→ Collected data
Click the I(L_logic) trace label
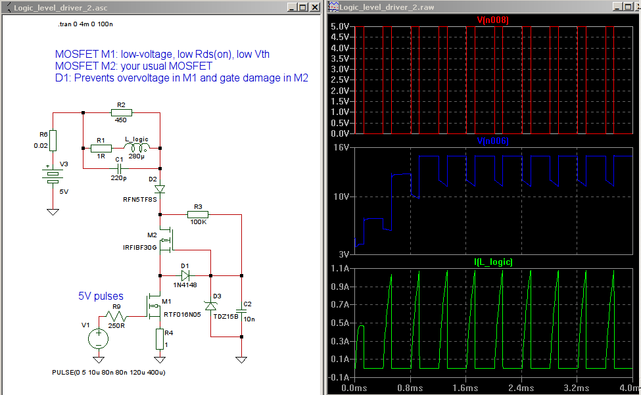This screenshot has width=641, height=395. point(494,262)
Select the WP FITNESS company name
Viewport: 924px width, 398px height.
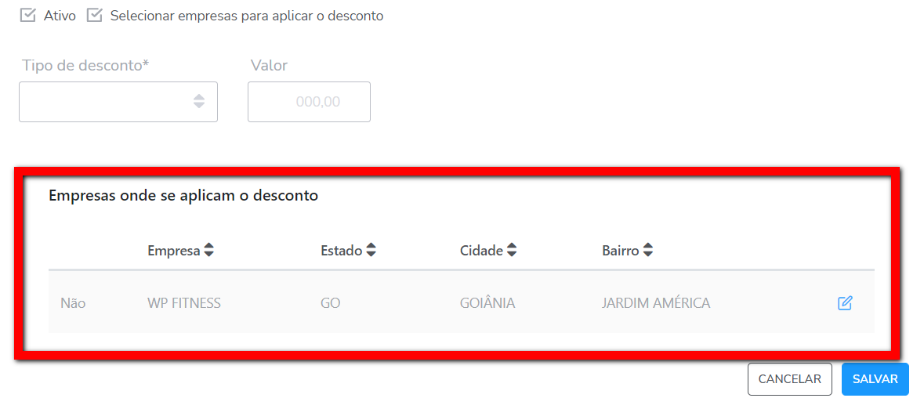tap(184, 303)
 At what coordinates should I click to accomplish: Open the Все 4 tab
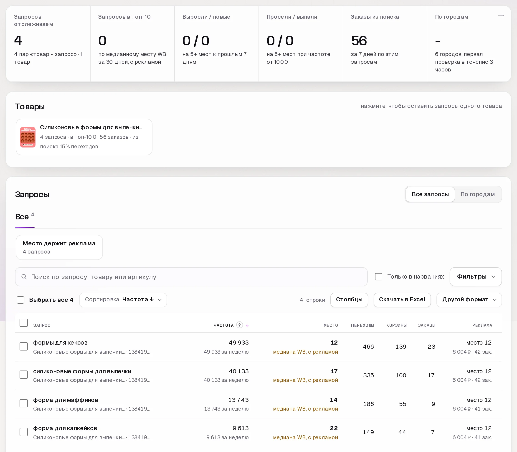click(x=25, y=217)
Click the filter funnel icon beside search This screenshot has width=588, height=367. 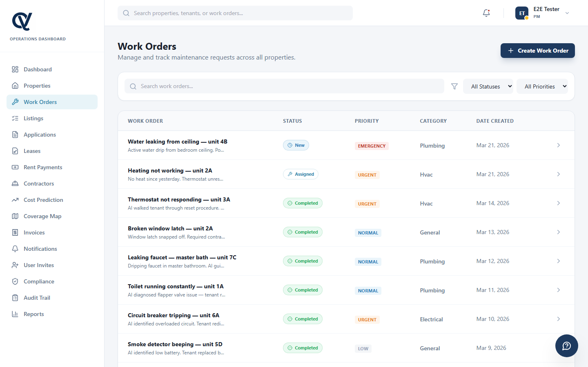point(454,86)
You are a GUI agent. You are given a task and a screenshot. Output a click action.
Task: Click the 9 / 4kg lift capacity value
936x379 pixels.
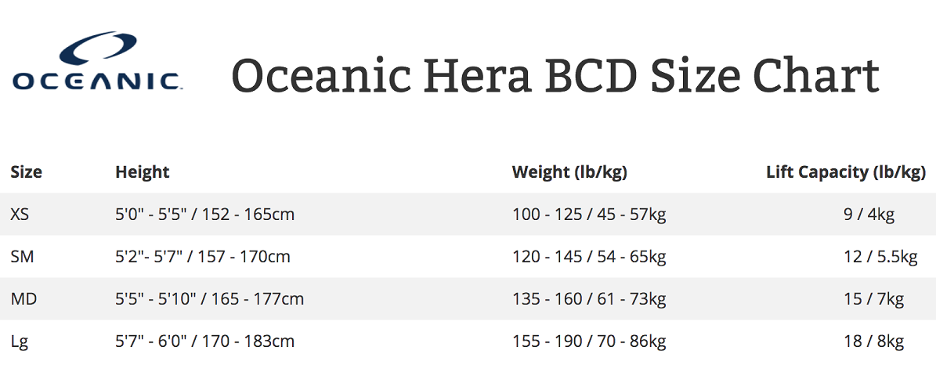[x=869, y=215]
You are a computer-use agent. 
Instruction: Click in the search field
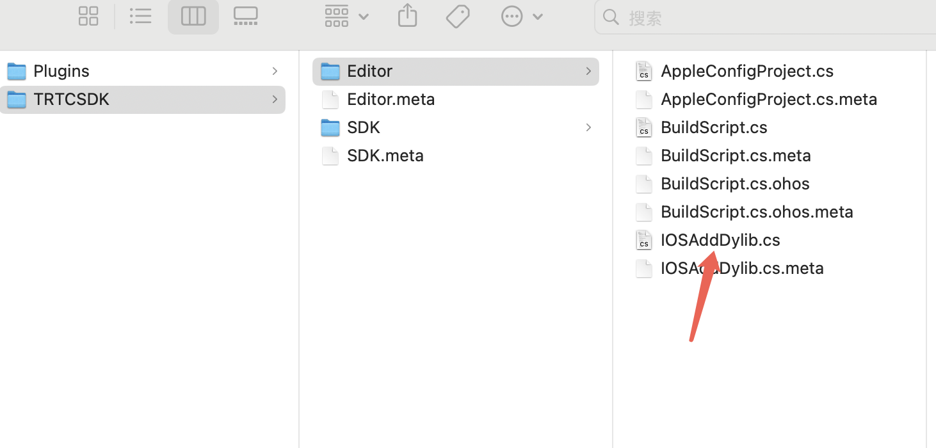tap(768, 17)
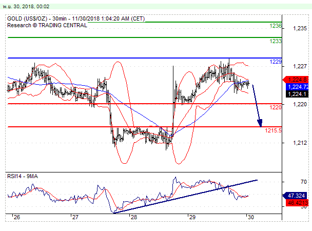Click date 30 on the time axis
Image resolution: width=312 pixels, height=231 pixels.
coord(249,217)
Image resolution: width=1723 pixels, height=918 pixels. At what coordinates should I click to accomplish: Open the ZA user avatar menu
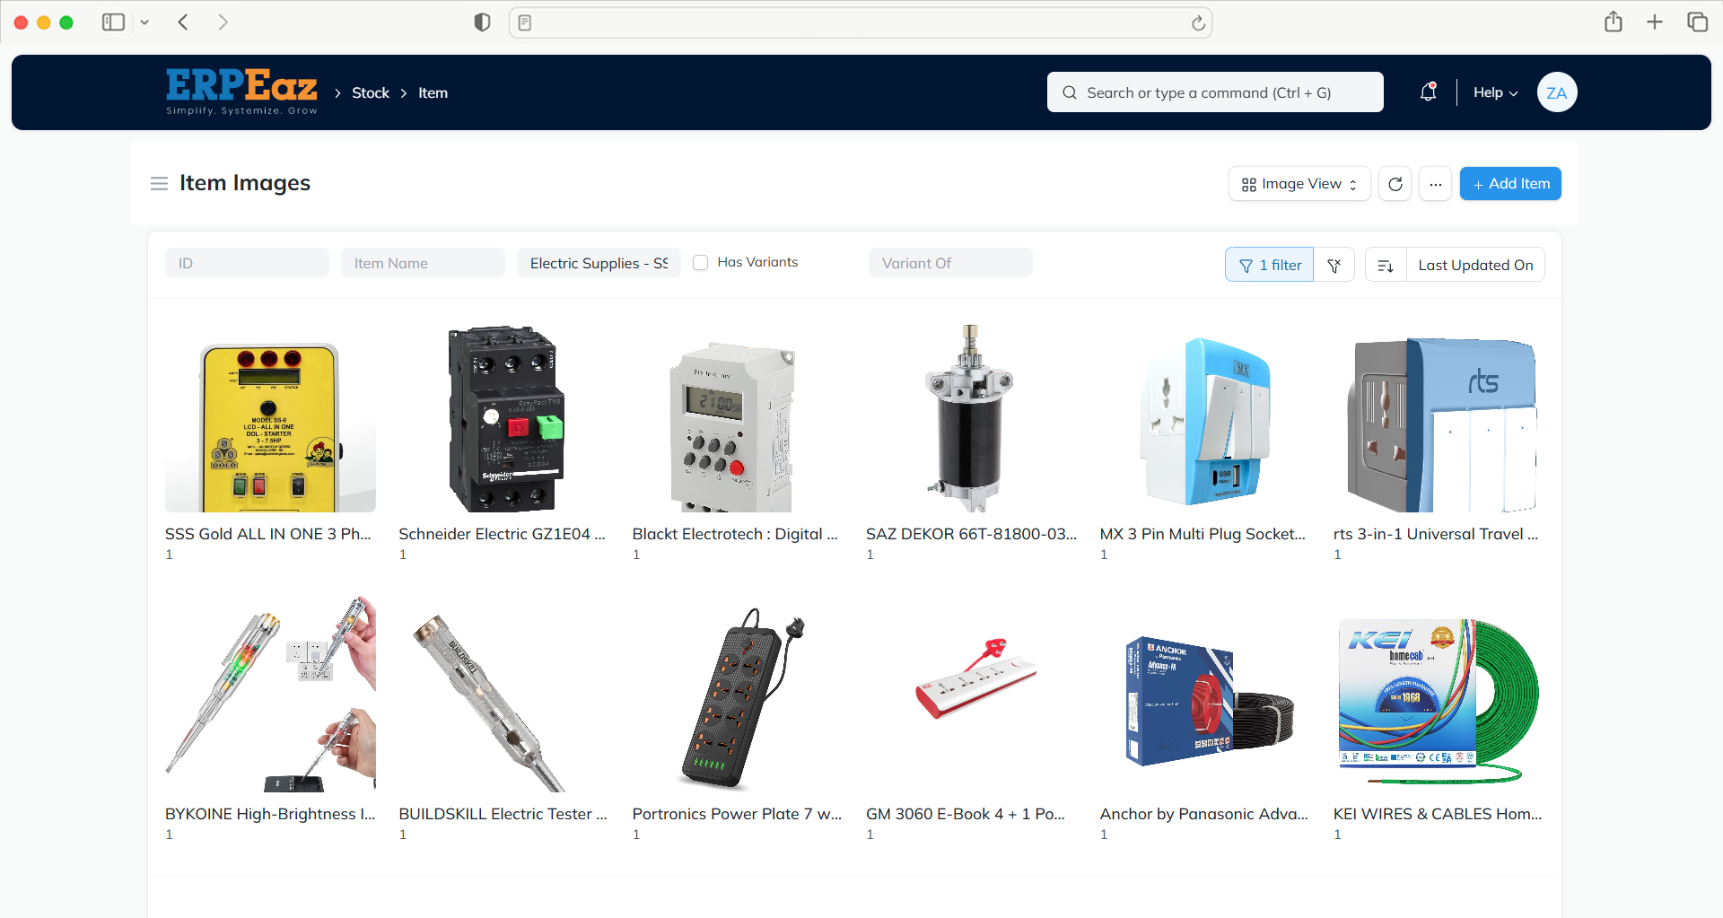point(1556,92)
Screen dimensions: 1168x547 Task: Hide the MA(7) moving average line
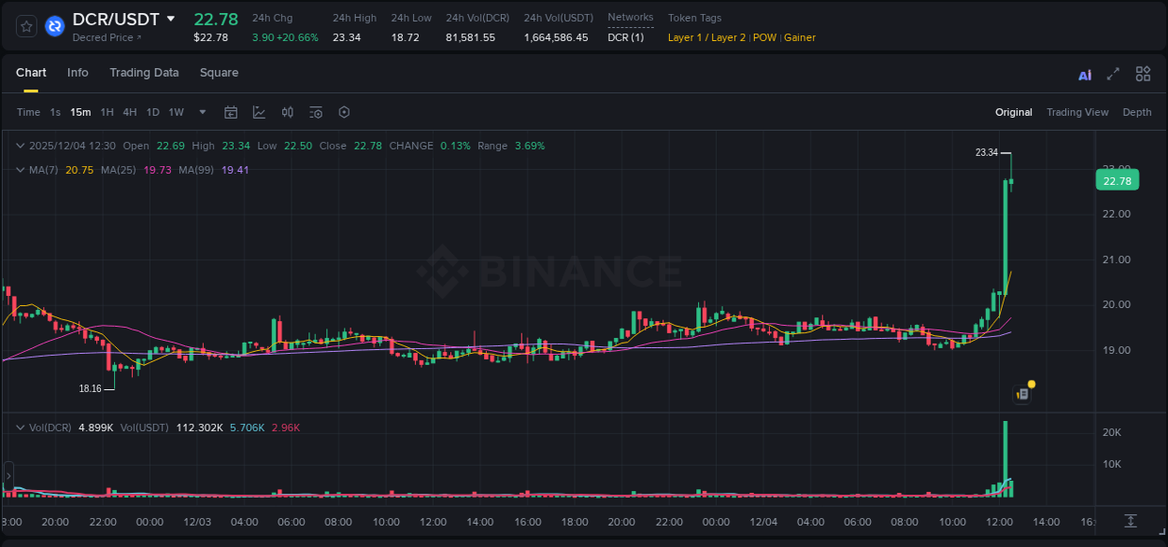(44, 170)
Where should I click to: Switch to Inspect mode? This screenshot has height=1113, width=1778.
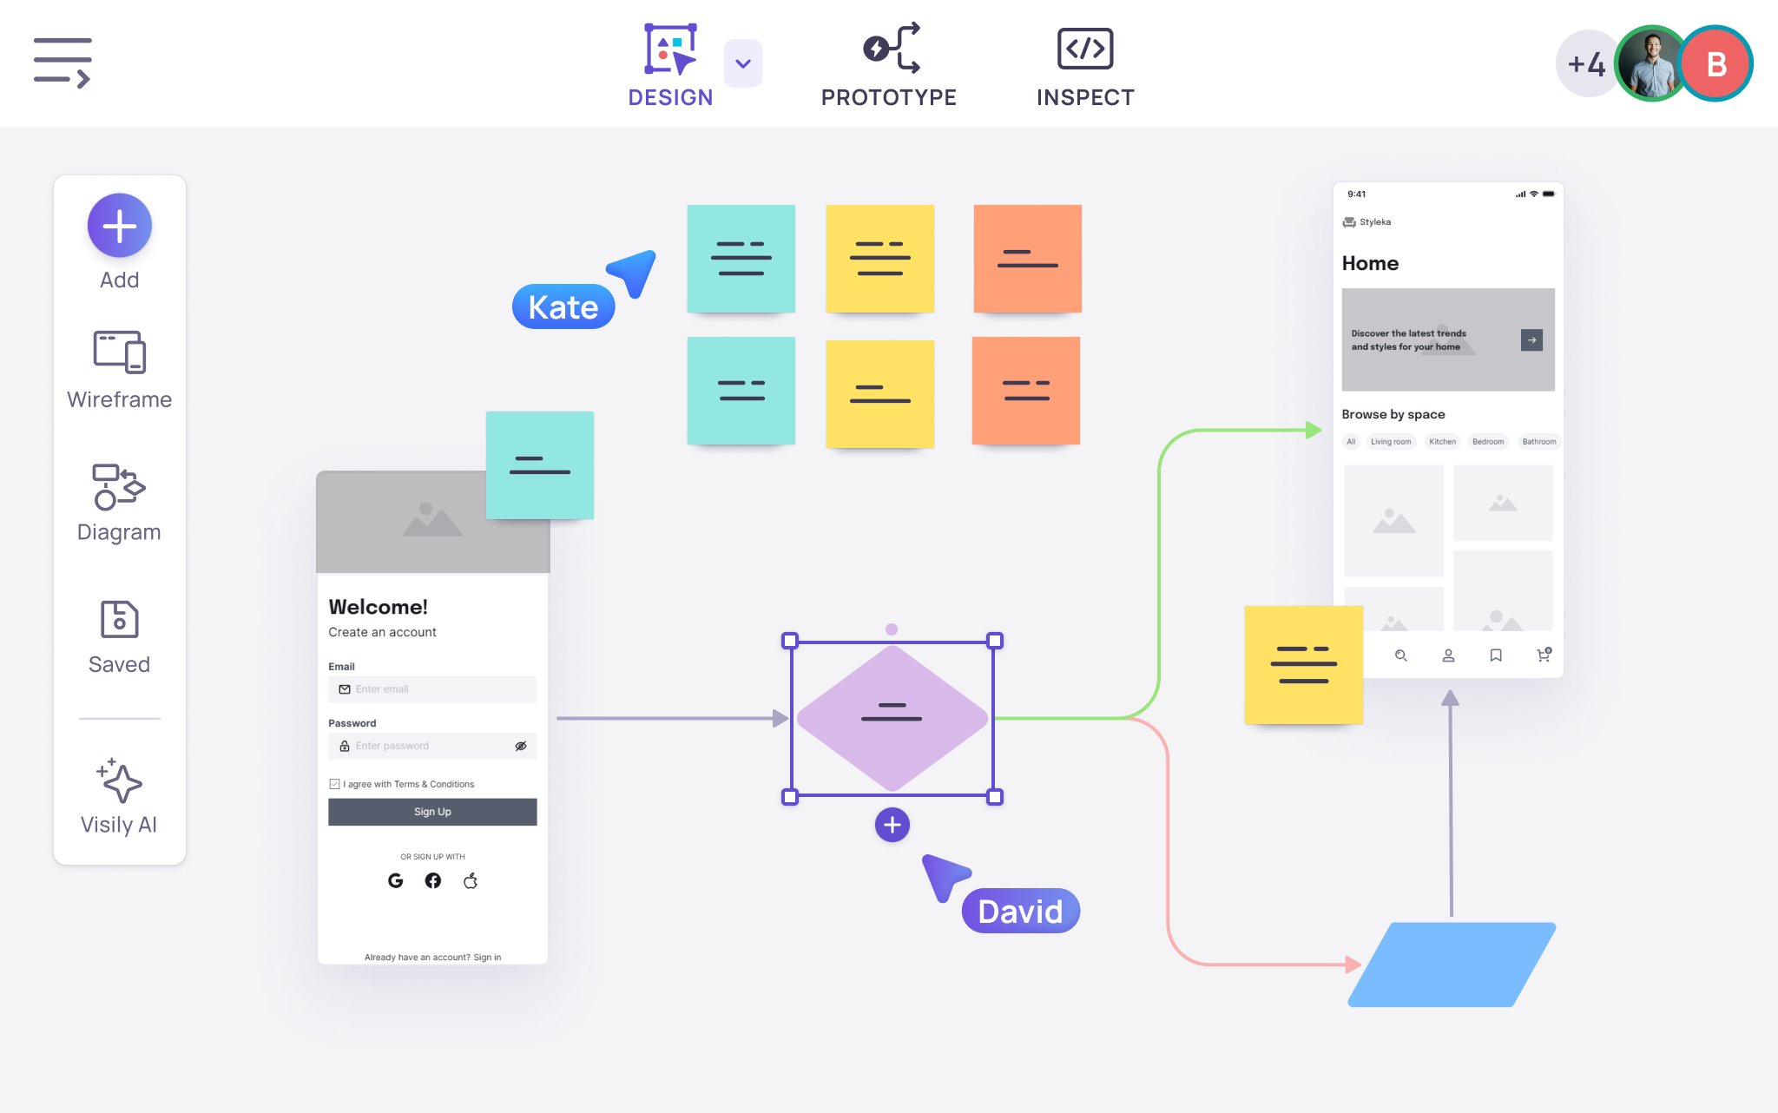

→ What you should do
In the data above, which lines have "agent"? Report each of them.

→ Answer box
You are a GUI agent. You are given a task and a screenshot. Output a click action.
You are a computer-use agent. 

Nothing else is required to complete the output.